Alpha level at which an estimate's probability of being favored by publication bias is assumed to change (i.e., the threshold at which study investigators, journal editors, etc., consider an estimate to be significant).

ci_level

Confidence interval level (as proportion) for the corrected point estimate. (The alpha level for inference on the corrected point estimate will be calculated from ci_level.)

small

Should inference allow for a small meta-analysis? We recommend always using TRUE.

bias_max

The largest value of bias, on the additive scale, that should be included in the grid search. The bias has the same units as yi.

assumed_bias_type

List of biases to consider for computing evalues (objects of bias as returned by EValue::confounding(), EValue::selection(), EValue::misclassification()) (defaults to NULL, i.e. agnostic as to the nature of the internal bias). If not NULL, the yi argument must be on the log-RR scale (if yi is not already on that scale, use EValue::convert_measures() to make it so).

Value

An object of class metabias::metabias(), a list containing:

data

A tibble with one row per study and the columns yi, vi, sei, cluster, biased.

values

A list with the elements selection_ratio, q, favor_positive, alpha_select, ci_level, small, bias_max.

stats

A tibble with the columns bias_est, bias_ci, evalue_est, evalue_ci.

Details

For more on the functions passed as assumed_bias_type, see the EValue package multiple-bias vignette: vignette("multiple-bias", package = "EValue")

References

Mathur MB (2022). “Sensitivity analysis for the interactive effects of internal bias and publication bias in meta-analyses.” doi:10.31219/osf.io/u7vcb .

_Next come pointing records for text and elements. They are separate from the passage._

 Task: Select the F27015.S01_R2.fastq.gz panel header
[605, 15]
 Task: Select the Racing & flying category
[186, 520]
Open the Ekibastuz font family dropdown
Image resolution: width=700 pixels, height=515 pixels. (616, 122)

Ding P, VanderWeele TJ (2016). “Sensitivity analysis without assumptions.” Epidemiology (Cambridge, Mass.), 27(3), 368.

Smith LH, VanderWeele TJ (2019). “Bounding bias due to selection.” Epidemiology (Cambridge, Mass.), 30(4), 509.

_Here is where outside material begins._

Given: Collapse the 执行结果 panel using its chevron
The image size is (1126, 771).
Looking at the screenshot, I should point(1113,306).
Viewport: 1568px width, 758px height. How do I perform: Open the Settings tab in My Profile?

VanderWeele TJ, Li Y (2019). “Simple sensitivity analysis for differential measurement error.” American journal of epidemiology, 188(10), 1823--1829.

Examples

# \donttest{
  # specify confounding as internal bias
  evalues <- multibias_evalue(yi = meta_meat$yi,
                              vi = meta_meat$vi,
                              biased = !meta_meat$randomized,
                              selection_ratio = 4)
  evalues$stats
#> # A tibble: 1 × 2
#>   bias_est bias_ci
#>      <dbl>   <dbl>
#> 1    0.539   0.270

  # specify confounding as internal bias
  evalues_confounding <- multibias_evalue(yi = meta_meat$yi,
                                          vi = meta_meat$vi,
                                          biased = !meta_meat$randomized,
                                          selection_ratio = 4,
                                          assumed_bias_type = list(EValue::confounding()))
  evalues_confounding$stats
#> # A tibble: 1 × 4
#>   bias_est bias_ci evalue_est evalue_ci
#>      <dbl>   <dbl>      <dbl>     <dbl>
#> 1    0.539   0.270       2.82      1.95
# }